* **DIRECTIONS**
Copy each record below exactly, please, and leave its pictures out.

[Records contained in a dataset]

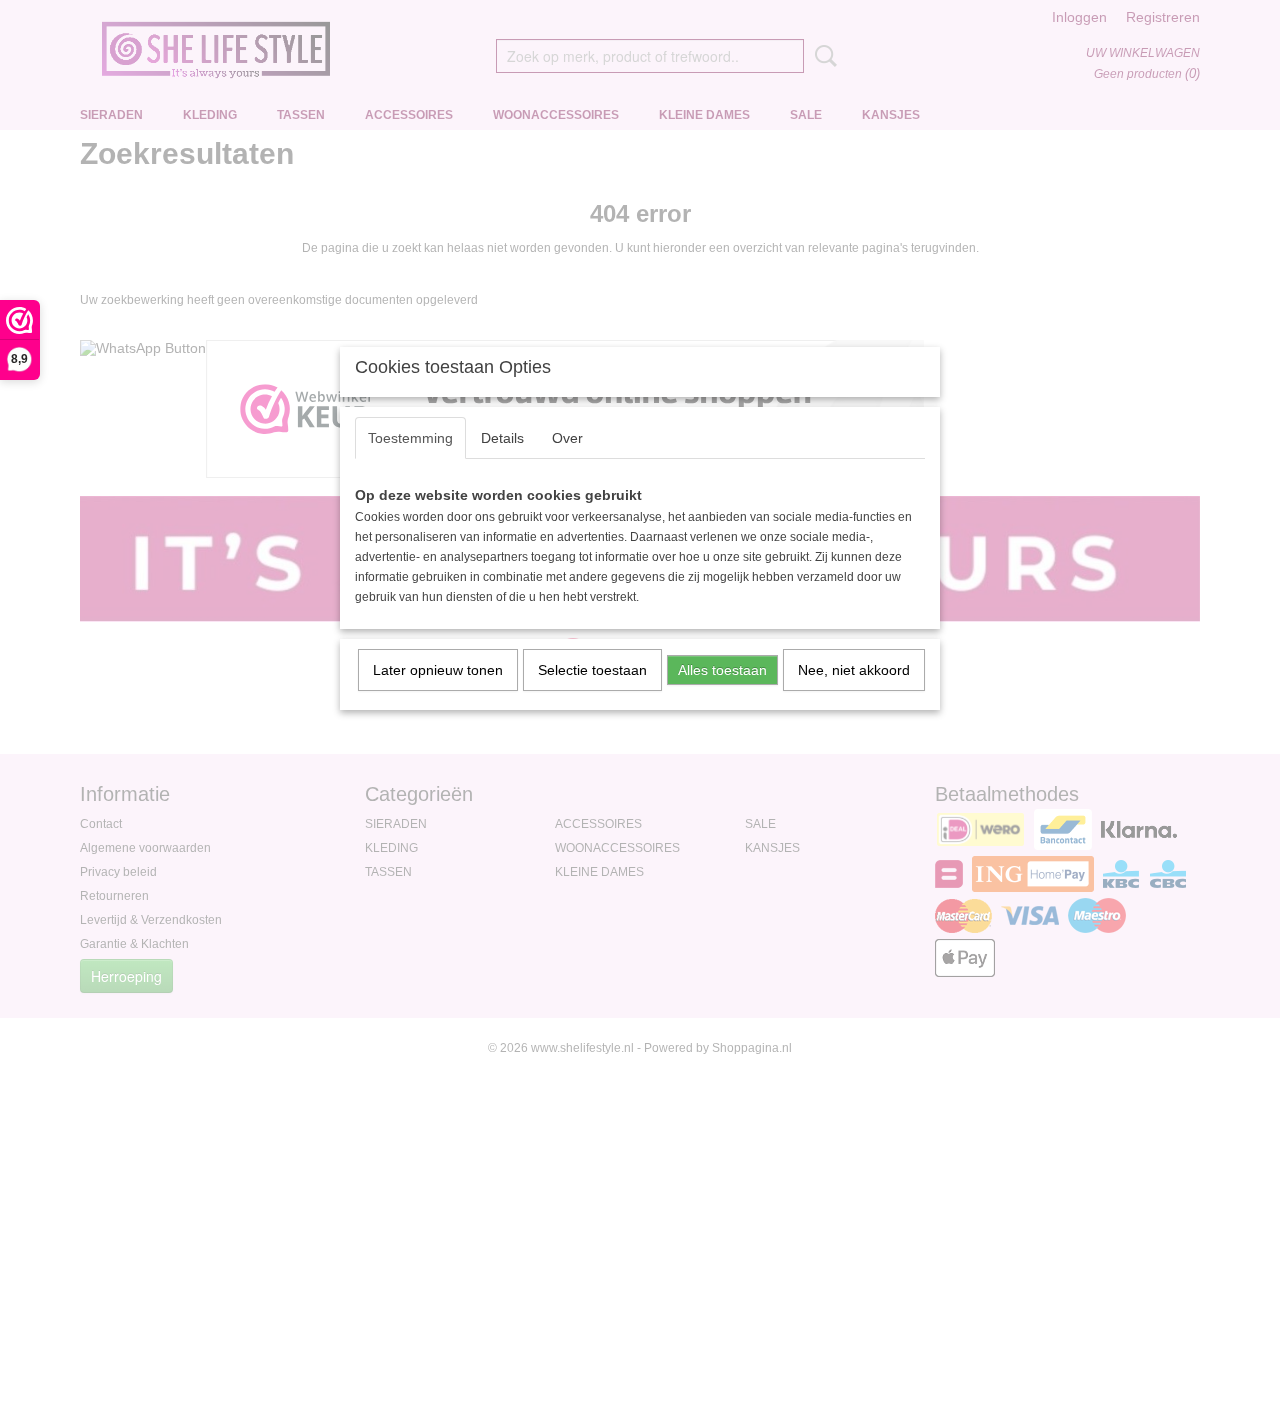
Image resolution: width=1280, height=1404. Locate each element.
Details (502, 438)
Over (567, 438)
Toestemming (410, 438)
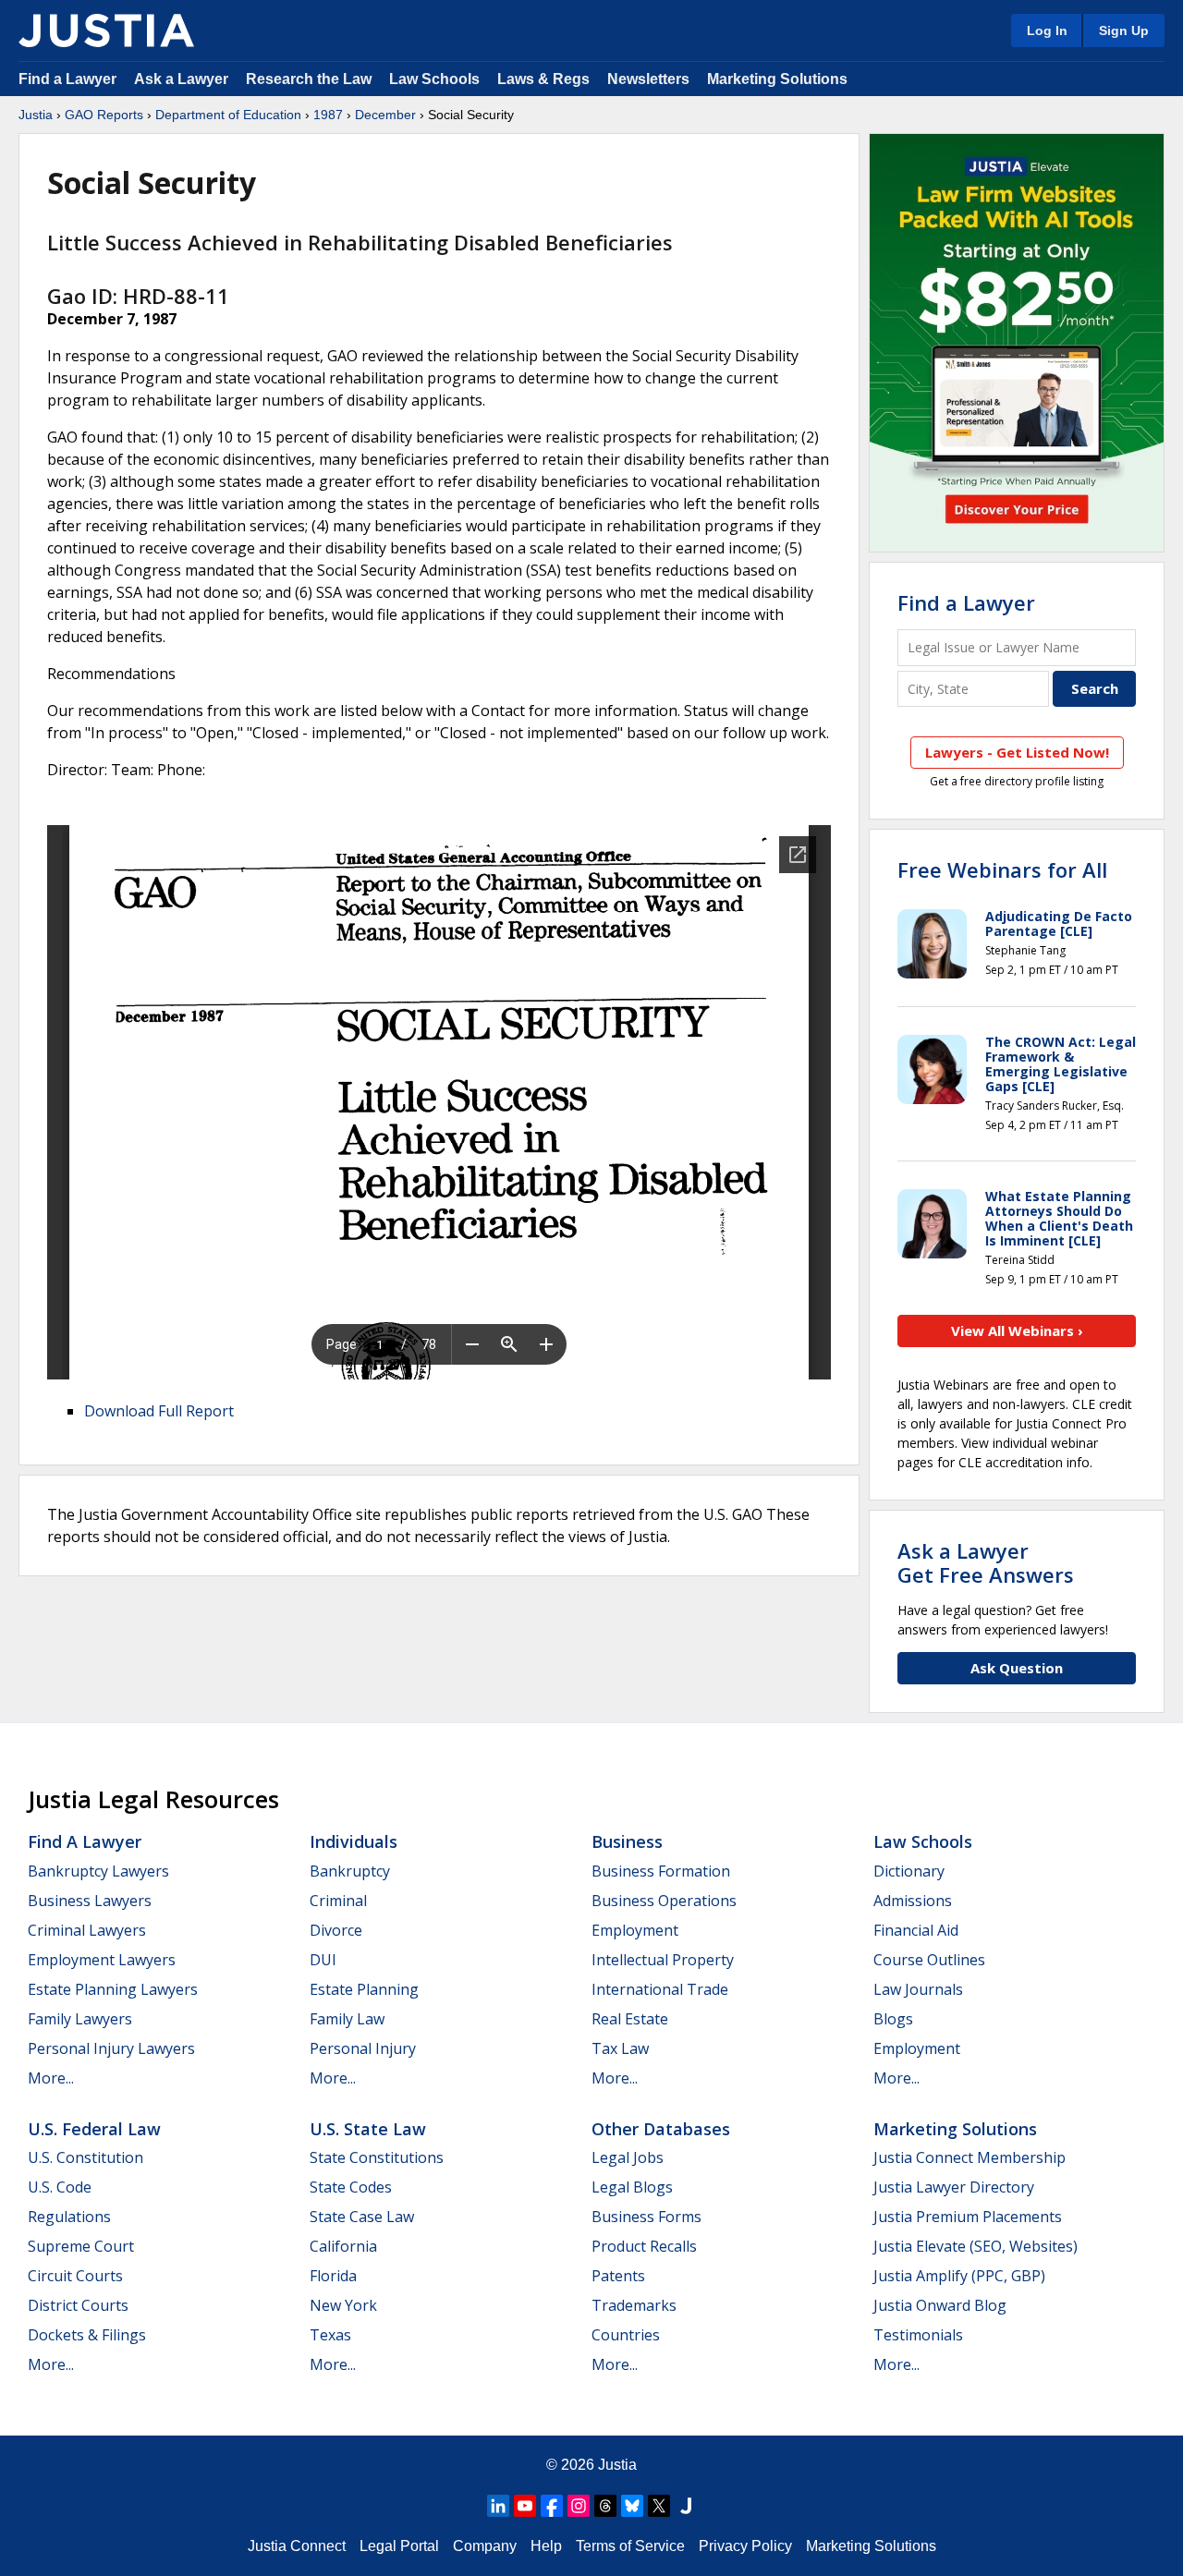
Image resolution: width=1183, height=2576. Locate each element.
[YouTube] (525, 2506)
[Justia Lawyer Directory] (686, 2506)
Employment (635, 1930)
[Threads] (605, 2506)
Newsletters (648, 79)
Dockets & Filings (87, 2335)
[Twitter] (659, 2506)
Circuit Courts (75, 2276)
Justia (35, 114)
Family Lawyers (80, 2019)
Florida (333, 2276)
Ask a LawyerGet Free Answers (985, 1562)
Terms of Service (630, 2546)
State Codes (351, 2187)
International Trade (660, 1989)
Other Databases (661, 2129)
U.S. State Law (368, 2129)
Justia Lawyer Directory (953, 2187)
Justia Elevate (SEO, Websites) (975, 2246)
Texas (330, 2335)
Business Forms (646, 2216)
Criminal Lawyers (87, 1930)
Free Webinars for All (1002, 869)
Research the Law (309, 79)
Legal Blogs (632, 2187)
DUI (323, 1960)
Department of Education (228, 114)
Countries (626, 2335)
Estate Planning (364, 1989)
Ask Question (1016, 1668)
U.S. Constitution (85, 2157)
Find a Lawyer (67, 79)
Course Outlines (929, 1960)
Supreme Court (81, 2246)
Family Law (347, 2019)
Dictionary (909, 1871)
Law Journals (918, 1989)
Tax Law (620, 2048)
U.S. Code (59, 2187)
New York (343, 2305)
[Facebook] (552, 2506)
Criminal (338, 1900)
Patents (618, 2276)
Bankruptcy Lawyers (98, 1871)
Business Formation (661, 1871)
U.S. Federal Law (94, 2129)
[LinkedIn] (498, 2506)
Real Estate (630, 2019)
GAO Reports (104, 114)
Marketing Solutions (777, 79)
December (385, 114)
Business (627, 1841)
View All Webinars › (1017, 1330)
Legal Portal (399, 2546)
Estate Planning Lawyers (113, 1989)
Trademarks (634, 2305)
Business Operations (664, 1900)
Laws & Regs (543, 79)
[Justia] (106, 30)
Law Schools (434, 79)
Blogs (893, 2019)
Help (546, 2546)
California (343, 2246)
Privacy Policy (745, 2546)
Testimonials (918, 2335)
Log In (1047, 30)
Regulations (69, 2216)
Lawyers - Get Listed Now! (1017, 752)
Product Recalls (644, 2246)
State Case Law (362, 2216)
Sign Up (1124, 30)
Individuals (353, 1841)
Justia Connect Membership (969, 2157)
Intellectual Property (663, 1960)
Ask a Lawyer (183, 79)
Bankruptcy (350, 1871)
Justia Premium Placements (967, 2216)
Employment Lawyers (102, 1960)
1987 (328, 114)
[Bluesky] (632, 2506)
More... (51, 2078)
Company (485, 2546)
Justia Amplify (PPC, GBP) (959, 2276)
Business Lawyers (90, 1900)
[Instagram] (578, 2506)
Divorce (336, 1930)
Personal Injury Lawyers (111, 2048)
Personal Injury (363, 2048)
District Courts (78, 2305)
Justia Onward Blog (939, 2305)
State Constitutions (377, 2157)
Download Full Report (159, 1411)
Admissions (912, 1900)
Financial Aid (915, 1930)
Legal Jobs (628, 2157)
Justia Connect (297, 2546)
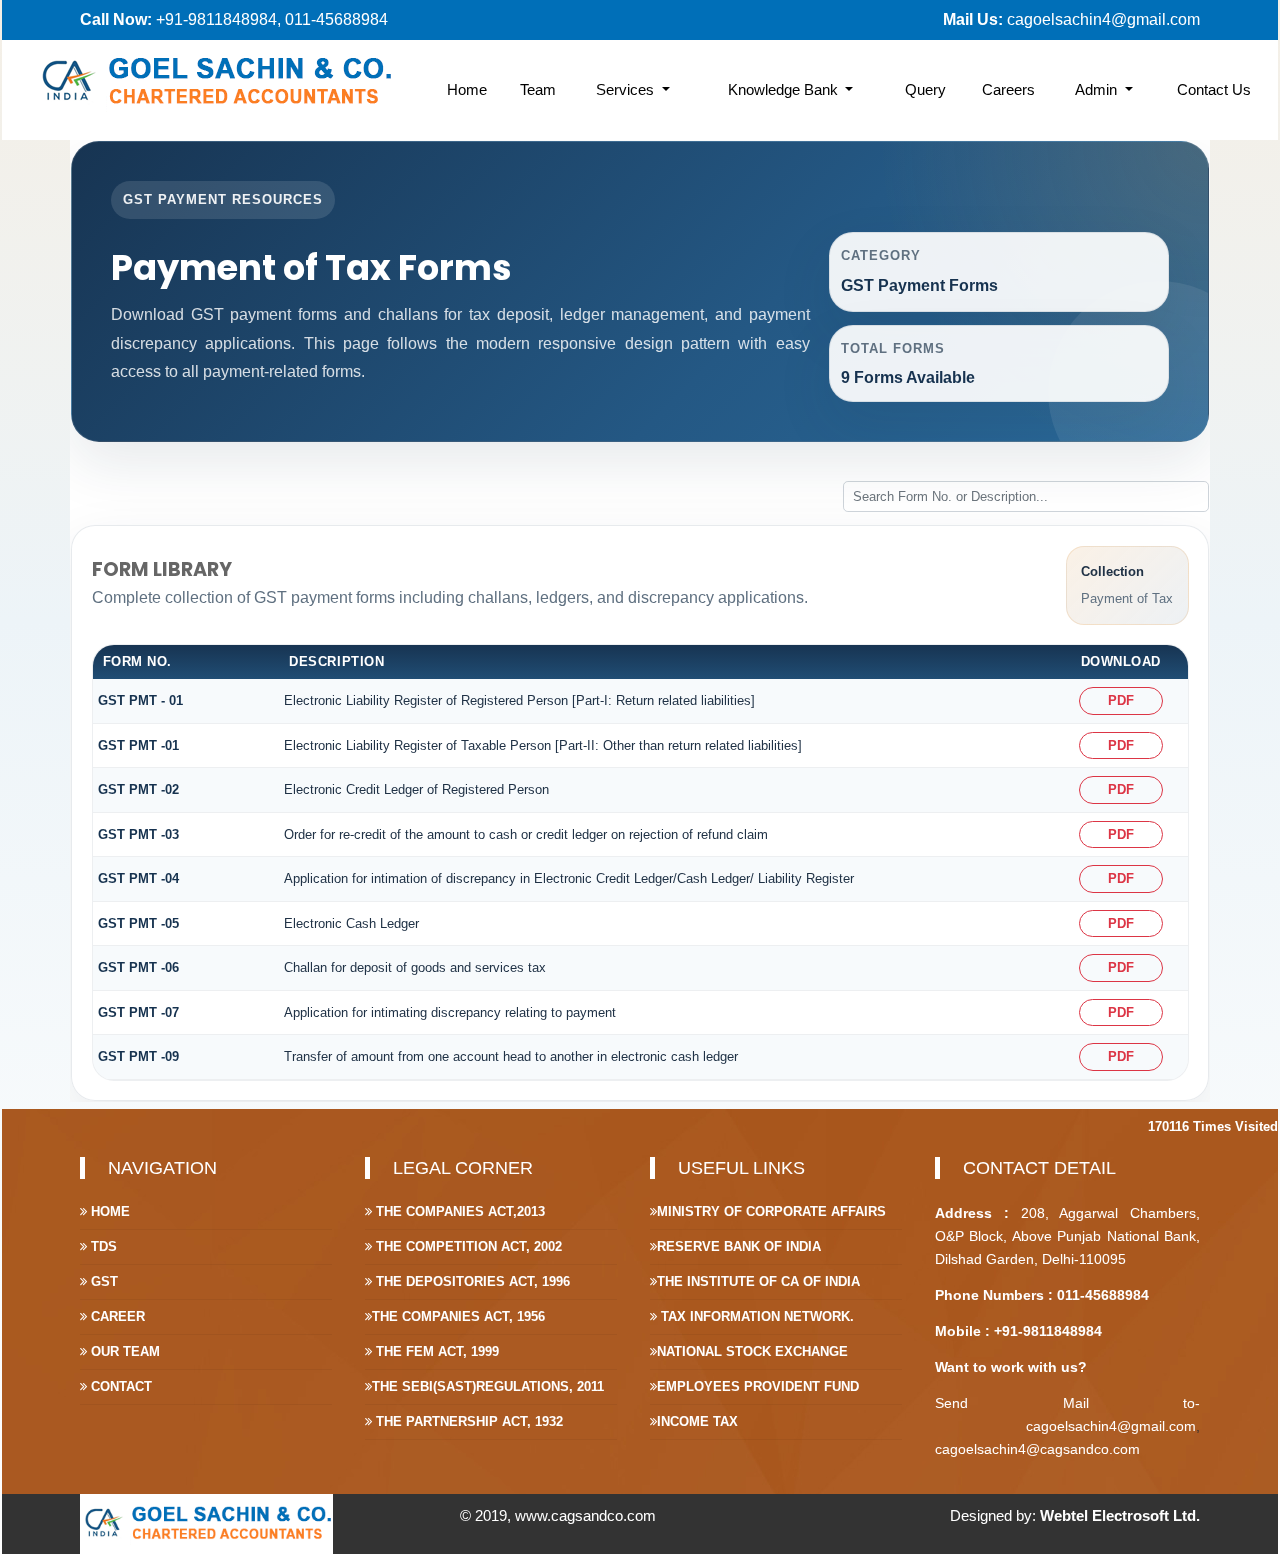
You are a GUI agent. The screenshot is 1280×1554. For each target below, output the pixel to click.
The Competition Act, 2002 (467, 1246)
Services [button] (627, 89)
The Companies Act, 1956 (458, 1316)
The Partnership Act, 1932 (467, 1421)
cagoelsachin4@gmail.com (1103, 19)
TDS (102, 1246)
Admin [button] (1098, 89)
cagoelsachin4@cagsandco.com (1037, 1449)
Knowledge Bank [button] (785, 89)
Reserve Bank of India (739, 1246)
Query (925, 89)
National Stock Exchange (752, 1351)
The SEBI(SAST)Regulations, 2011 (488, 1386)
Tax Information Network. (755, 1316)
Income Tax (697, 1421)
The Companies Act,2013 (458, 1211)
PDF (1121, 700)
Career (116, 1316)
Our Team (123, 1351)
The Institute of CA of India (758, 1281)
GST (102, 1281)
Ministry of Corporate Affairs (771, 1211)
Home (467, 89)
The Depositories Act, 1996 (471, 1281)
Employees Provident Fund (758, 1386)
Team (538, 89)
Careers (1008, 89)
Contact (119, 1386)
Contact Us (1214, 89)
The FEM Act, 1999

* **OUTPUT OF THE EXERCISE**
Image resolution: width=1280, height=1404. Locate each element.
Details (502, 438)
Over (567, 438)
Toestemming (410, 438)
Image resolution: width=1183, height=2576. Locate each element.
[YouTube] (525, 2506)
[Justia Lawyer Directory] (686, 2506)
Employment (635, 1930)
[Threads] (605, 2506)
Newsletters (648, 79)
Dockets & Filings (87, 2335)
[Twitter] (659, 2506)
Circuit Courts (75, 2276)
Justia (35, 114)
Family Lawyers (80, 2019)
Florida (333, 2276)
Ask a LawyerGet Free Answers (985, 1562)
Terms of Service (630, 2546)
State Codes (351, 2187)
International Trade (660, 1989)
Other Databases (661, 2129)
U.S. State Law (368, 2129)
Justia Lawyer Directory (953, 2187)
Justia Elevate (SEO, Websites) (975, 2246)
Texas (330, 2335)
Business Forms (646, 2216)
Criminal Lawyers (87, 1930)
Free Webinars for All (1002, 869)
Research the Law (309, 79)
Legal Blogs (632, 2187)
DUI (323, 1960)
Department of Education (228, 114)
Countries (626, 2335)
Estate Planning (364, 1989)
Ask Question (1016, 1668)
U.S. Constitution (85, 2157)
Find a Lawyer (67, 79)
Course Outlines (929, 1960)
Supreme Court (81, 2246)
Family Law (347, 2019)
Dictionary (909, 1871)
Law Journals (918, 1989)
Tax Law (620, 2048)
U.S. Code (59, 2187)
New York (343, 2305)
[Facebook] (552, 2506)
Criminal (338, 1900)
Patents (618, 2276)
Bankruptcy Lawyers (98, 1871)
Business Formation (661, 1871)
U.S. Federal Law (94, 2129)
[LinkedIn] (498, 2506)
Real Estate (630, 2019)
GAO Reports (104, 114)
Marketing Solutions (777, 79)
December (385, 114)
Business (627, 1841)
View All Webinars › (1017, 1330)
Legal Portal (399, 2546)
Estate Planning Lawyers (113, 1989)
Trademarks (634, 2305)
Business Operations (664, 1900)
Laws & Regs (543, 79)
[Justia] (106, 30)
Law Schools (434, 79)
Blogs (893, 2019)
Help (546, 2546)
California (343, 2246)
Privacy Policy (745, 2546)
Testimonials (918, 2335)
Log In (1047, 30)
Regulations (69, 2216)
Lawyers - Get Listed Now! (1017, 752)
Product Recalls (644, 2246)
State Case Law (362, 2216)
Sign Up (1124, 30)
Individuals (353, 1841)
Justia Connect Membership (969, 2157)
Intellectual Property (663, 1960)
Ask a Lawyer (183, 79)
Bankruptcy (350, 1871)
Justia Premium Placements (967, 2216)
Employment Lawyers (102, 1960)
1987 (328, 114)
[Bluesky] (632, 2506)
More... (51, 2078)
Company (485, 2546)
Justia Amplify (PPC, GBP) (959, 2276)
Business Lawyers (90, 1900)
[Instagram] (578, 2506)
Divorce (336, 1930)
Personal Injury Lawyers (111, 2048)
Personal Injury (363, 2048)
District Courts (78, 2305)
Justia Onward Blog (939, 2305)
State Constitutions (377, 2157)
Download Full Report (159, 1411)
Admissions (912, 1900)
Financial Aid (915, 1930)
Legal Jobs (628, 2157)
Justia Connect (297, 2546)
You are a GUI agent. The screenshot is 1280×1554. For each target below, output the pixel to click.
The Competition Act, 2002 (467, 1246)
Services [button] (627, 89)
The Companies Act, 1956 (458, 1316)
The Partnership Act, 1932 (467, 1421)
cagoelsachin4@gmail.com (1103, 19)
TDS (102, 1246)
Admin [button] (1098, 89)
cagoelsachin4@cagsandco.com (1037, 1449)
Knowledge Bank [button] (785, 89)
Reserve Bank of India (739, 1246)
Query (925, 89)
National Stock Exchange (752, 1351)
The SEBI(SAST)Regulations, 2011 (488, 1386)
Tax Information Network. (755, 1316)
Income Tax (697, 1421)
The Companies Act,2013 (458, 1211)
PDF (1121, 700)
Career (116, 1316)
Our Team (123, 1351)
The Institute of CA of India (758, 1281)
GST (102, 1281)
Ministry of Corporate Affairs (771, 1211)
Home (467, 89)
The Depositories Act, 1996 (471, 1281)
Employees Provident Fund (758, 1386)
Team (538, 89)
Careers (1008, 89)
Contact (119, 1386)
Contact Us (1214, 89)
The FEM Act, 1999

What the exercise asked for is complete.